Posted by southasiamasala in : Pakistan, Trevelyan, James , trackback

James Trevelyan

Recent studies of engineering practice have started to draw aside a cloak of invisibility that has enveloped the work of engineers for centuries if not millenia.  These studies started with the observation that the real costs of essential engineered services such as water supply, electricity, transport, construction, and communications can be much higher in Pakistan than industrialised countries.  For example, safe drinking water can be between five and 25 times the cost in Australia, and electricity can be between 2 and 5 times as much (Trevelyan, 2005).

Attempts to understand these differences in cost exposed a critical lack of knowledge on how engineering practice works, even in advanced industrialized countries.  Research studies in Pakistan, India and Australia have now enabled us to understand why engineering fails to deliver in countries like India and Pakistan.

Effective engineering practice requires its participants to rely on informal coordination of the work of many people: hierarchical organisational structures common in Pakistan inhibit effective engineering.  Further, misleading perceptions of the relative cost factors such as capital and labour lead to inappropriate decisions at all levels.  Critically, in their education, engineers develop inappropriate notions of engineering practice as a purely technical problem-solving discipline.  According to this model, engineers respond to clearly stated technical problems and deliver solutions to their superiors in the hierarchy.  Therefore it is not surprising that engineers arrive in the work place with few, if any, useful and applicable skills.  They become frustrated and yearn for a predictable world free from the necessity to depend on work performed by other people.
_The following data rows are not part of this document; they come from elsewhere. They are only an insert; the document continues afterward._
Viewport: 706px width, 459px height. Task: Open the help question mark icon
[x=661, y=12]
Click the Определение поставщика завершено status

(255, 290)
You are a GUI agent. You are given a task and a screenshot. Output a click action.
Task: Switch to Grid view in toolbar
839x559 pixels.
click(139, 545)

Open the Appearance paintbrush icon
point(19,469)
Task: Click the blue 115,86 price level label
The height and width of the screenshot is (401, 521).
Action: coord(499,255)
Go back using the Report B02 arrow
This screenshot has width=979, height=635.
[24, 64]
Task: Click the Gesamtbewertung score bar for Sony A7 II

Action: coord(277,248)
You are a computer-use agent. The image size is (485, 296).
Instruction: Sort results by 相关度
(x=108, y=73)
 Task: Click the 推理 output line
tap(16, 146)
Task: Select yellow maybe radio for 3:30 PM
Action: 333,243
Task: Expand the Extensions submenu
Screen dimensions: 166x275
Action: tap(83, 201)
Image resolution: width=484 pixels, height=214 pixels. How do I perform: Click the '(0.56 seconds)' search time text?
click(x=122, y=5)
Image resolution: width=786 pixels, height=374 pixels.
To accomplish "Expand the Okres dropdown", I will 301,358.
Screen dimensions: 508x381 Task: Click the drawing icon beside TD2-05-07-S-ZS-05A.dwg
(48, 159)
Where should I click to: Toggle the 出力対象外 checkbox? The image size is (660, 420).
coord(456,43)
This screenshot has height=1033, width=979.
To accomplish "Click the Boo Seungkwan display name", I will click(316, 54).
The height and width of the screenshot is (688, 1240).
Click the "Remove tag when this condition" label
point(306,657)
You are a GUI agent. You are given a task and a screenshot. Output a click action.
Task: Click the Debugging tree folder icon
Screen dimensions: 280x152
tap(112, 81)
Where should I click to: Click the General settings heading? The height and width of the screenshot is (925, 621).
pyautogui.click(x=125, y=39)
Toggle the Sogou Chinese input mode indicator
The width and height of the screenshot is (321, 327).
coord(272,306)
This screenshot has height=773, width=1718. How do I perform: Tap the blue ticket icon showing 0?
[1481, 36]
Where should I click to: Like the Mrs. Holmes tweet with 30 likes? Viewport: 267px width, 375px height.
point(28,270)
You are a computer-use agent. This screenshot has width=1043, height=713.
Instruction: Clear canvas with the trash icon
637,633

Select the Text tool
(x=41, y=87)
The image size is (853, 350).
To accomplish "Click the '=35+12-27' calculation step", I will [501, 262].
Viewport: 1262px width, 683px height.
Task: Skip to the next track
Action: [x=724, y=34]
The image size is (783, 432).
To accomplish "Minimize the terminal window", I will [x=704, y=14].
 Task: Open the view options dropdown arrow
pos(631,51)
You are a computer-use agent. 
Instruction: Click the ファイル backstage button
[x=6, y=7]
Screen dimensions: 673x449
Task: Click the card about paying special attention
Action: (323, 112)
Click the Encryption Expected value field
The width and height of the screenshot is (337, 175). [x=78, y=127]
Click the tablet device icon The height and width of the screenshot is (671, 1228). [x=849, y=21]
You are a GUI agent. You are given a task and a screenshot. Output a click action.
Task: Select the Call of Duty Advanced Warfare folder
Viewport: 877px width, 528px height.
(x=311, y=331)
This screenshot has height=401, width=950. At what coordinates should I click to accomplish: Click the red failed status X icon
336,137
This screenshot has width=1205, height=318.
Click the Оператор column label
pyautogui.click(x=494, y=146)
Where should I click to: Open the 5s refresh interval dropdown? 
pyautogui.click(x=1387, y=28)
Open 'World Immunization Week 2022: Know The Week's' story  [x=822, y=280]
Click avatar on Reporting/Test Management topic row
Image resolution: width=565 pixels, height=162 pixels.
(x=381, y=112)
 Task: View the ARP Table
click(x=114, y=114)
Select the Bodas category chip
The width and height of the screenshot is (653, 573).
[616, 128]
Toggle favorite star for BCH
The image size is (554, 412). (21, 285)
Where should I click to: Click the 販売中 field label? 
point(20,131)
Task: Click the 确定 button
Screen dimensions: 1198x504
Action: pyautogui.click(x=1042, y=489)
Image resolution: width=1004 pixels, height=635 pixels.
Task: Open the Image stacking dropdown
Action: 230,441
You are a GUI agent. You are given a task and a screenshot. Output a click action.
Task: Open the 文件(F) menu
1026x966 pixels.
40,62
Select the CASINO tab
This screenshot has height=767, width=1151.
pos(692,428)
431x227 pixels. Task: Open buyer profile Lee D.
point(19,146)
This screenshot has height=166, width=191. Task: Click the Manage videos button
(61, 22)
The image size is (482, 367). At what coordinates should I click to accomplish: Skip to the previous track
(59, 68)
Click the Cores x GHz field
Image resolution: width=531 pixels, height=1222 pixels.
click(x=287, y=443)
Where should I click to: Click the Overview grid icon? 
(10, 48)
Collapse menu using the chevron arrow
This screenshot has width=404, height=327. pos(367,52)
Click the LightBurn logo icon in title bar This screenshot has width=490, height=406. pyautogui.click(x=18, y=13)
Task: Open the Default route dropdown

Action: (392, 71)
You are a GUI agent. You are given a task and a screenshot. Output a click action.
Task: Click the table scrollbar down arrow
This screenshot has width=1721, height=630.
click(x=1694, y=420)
Why is this relevant in countering militancy in Pakistan?  Most strategies for countering militancy rely implicitly on engineered services, even in the military.  Even the most basic agriculture lies trapped between the cost of labour and engineered inputs on one side and world market prices on the other side.   Engineered inputs include fertilizer, water, seed, implements, tractors, and product transport, processing, packaging, storage and distribution.  Since all these tend to cost more in a developing country, while the world market price remains the same, we can understand why agricultural production operates with much less economic benefit than in an industrialized country.  As security breaks down, the cost of maintaining engineered services increases.  Maintenance personnel require greater incentives to perform work under potentially hazardous conditions, and also demand more security for their families left behind.  Disruptions caused by security lapses result in payments for services which either cannot be accessed or are delayed in delivery.  With constrained operating budgets, maintenance lapses become more common, resulting in costly services being unavailable for use.

There are solutions in sight.  New technology could transform inefficient, cumbersome, and costly public utilities providing power and water into dynamic and profitable mega-ventures, transforming not only South Asia, but the entire developing world.  Providing water and energy to the developing world with the same level of efficiency as the industrialised world now enjoys would liberate vast untapped economic resources and transform the landscape now in the shadow of endemic poverty.

The high costs of engineering at the moment must be understood in developing effective political, economic and social strategies for conflict-affected regions.  This issue ultimately reflects inappropriate training and lack of competence rather than corruption, and fundamental changes are needed in education to avoid these problems in future.  Indeed, ambitions targets to contain atmospheric emissions of CO2 and methane will only be achieved if we can transform engineering in the developing world.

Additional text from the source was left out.